Aquella chica quiso quemar a
su amiga, pero no tenía queroseno. La lucha no era de toallas mojadas, y a mí
se me acababan las pipas. Levantemos, pues, un muro donde lamentarnos mientras
Luis sufre por mis pecados. No hay justificación: en otra vida no sería mi
vida. Tengo un gran ego, sobre todo a la hora de repartir culpas.
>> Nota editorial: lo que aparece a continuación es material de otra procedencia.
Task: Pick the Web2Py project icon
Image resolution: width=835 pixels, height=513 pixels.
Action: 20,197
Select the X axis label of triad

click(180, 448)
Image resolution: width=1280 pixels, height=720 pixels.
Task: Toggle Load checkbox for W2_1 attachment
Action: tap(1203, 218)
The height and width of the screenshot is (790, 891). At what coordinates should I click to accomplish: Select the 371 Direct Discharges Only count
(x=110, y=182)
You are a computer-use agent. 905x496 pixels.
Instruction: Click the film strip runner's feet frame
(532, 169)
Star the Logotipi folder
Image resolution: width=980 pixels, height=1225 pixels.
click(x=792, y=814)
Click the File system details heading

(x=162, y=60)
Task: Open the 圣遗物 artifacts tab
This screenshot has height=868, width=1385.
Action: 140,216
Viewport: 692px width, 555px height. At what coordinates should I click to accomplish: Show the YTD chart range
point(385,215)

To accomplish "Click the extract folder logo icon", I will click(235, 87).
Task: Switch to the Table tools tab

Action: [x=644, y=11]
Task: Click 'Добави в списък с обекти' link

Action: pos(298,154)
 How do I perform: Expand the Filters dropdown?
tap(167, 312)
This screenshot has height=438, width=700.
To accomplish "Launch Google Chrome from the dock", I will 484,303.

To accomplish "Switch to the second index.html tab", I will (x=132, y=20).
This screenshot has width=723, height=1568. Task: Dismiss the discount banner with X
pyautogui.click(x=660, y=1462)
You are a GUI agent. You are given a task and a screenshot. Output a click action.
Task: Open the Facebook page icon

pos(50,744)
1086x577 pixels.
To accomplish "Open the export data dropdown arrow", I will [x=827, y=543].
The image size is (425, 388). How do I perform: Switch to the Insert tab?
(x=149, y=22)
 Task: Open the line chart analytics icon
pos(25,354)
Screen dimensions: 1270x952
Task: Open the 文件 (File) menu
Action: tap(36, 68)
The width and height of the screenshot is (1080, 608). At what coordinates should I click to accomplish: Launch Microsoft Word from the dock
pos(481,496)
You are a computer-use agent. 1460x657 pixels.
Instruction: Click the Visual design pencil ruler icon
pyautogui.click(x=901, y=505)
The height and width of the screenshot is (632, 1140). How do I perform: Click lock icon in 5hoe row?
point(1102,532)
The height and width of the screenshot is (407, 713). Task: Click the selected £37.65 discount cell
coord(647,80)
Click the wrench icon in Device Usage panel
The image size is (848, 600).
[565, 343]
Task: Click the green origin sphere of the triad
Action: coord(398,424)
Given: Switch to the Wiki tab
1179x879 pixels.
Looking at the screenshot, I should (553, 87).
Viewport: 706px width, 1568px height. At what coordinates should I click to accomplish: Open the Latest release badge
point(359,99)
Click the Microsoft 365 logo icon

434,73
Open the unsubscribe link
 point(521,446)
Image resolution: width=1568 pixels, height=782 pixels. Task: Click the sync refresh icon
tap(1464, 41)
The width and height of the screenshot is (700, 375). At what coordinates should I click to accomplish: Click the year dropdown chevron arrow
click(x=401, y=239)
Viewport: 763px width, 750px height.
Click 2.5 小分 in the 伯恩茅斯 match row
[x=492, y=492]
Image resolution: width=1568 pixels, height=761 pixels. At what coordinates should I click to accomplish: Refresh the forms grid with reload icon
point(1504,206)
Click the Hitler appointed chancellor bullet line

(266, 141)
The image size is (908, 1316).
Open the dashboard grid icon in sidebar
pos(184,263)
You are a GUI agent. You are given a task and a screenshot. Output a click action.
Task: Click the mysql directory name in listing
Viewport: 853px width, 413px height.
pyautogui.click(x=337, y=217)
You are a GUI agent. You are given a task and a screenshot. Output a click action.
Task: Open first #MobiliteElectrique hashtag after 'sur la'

Cantad, insensatas, vuestro
último canto etéreo. El suicidio amansa a las fieras como la carne a las
hienas. Ya he consultado con mi cura preferido la forma de romper mi contrato
con Jesús, así que no me quedan excusas baratas. No soy un apóstata, solo quiero
guardar las distancias con el clero. Mi cura también lo hace, y asegura que se
respira mejor sin caramelos mentolados. ¿Qué más podía pedir un niño asmático
que aborrecía cualquier contacto?
Los viajes en autobús tras
una noche de borrachera eran una aventura. Cada curva era un abismo. El
conductor reía todo el trayecto; nunca vi su rostro, pero su carcajada aún
hiela mi sangre. ¿Qué extrañas tretas escondía aquel diablo? ¿En qué peaje
chuparían mi sangre esas vampiras que celebraban sus chistes? Son preguntas que
mi muerte responderá, así que no tengo prisa por saberlas. Consulto con mi
almohada la manera de huir de ese extraño personaje que todavía no me deja
dormir.
Intento expresarme con
metáforas porque la realidad es demasiado dura para contarla sin ellas. Sin mis
ayudas poéticas estaría en un manicomio o en un plató de desintoxicación
televisiva. ¿Por qué ver la película hasta el final? ¿Por qué no cerrar el libro
y dejarme confinar en una cárcel sexual? Invento preguntas porque tiembla mi
vista en esta etapa egoísta. Por eso cierro aquí el editor de textos, para
marcharme con mi amiga la cama.
Dulces sueños. Que
descanses. No me cuentes tus pesadillas; me bastan las mías. Ya he puesto la
directa para comenzar otra historia sin final. La historia interminable de mi
vida no la detendrá ni la muerte, pues incluso en el otro lado debe de haber
editoriales permisivas. Me propongo buscarlas en el mapa de los sueños.
Nos vemos mañana en mi vida,
o en la tuya, lector insensato, quizá solo un segundo, mientras pasas página.